**記録データ:**
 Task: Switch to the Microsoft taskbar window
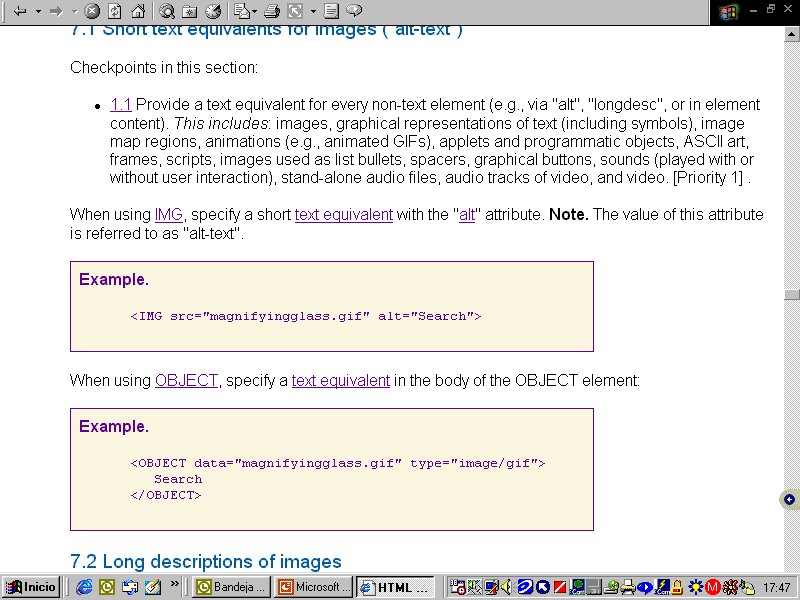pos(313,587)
---
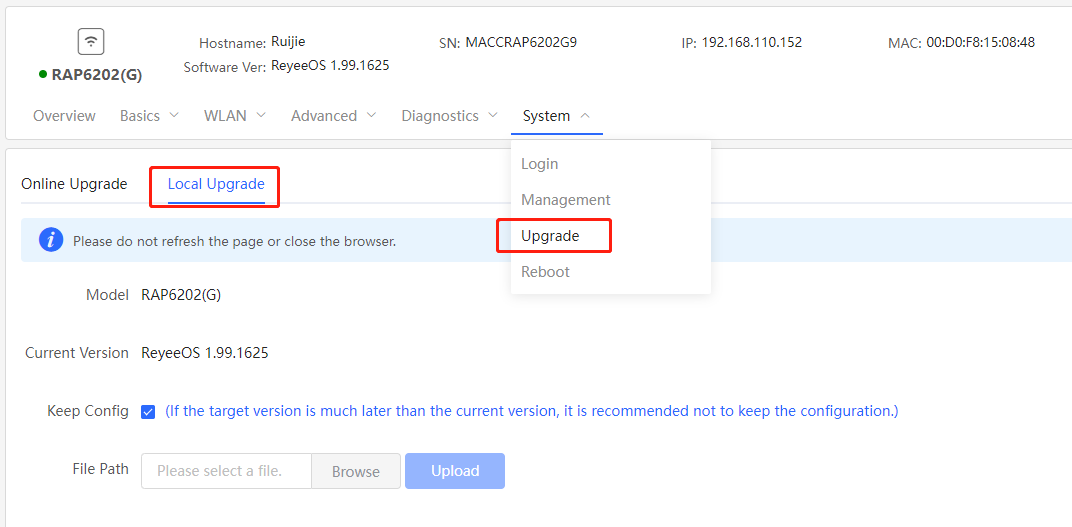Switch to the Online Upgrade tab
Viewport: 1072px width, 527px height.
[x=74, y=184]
...
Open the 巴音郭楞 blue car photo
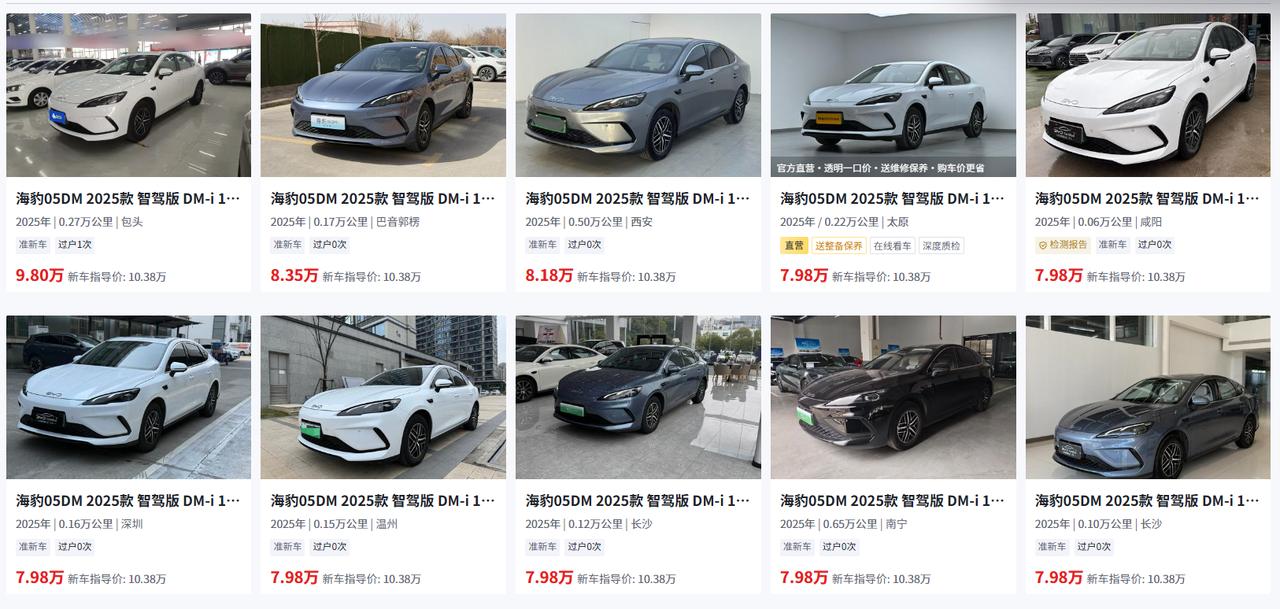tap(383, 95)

**課題の指示:** 「Switch to the Online Upgrade tab」を含む行から始めて「[x=74, y=184]」を含む行で終わるまで、両端の行も含めてデータをそのまま書き写してください。画像は回答に含めない。

**回答欄:**
Switch to the Online Upgrade tab
Viewport: 1072px width, 527px height.
[x=74, y=184]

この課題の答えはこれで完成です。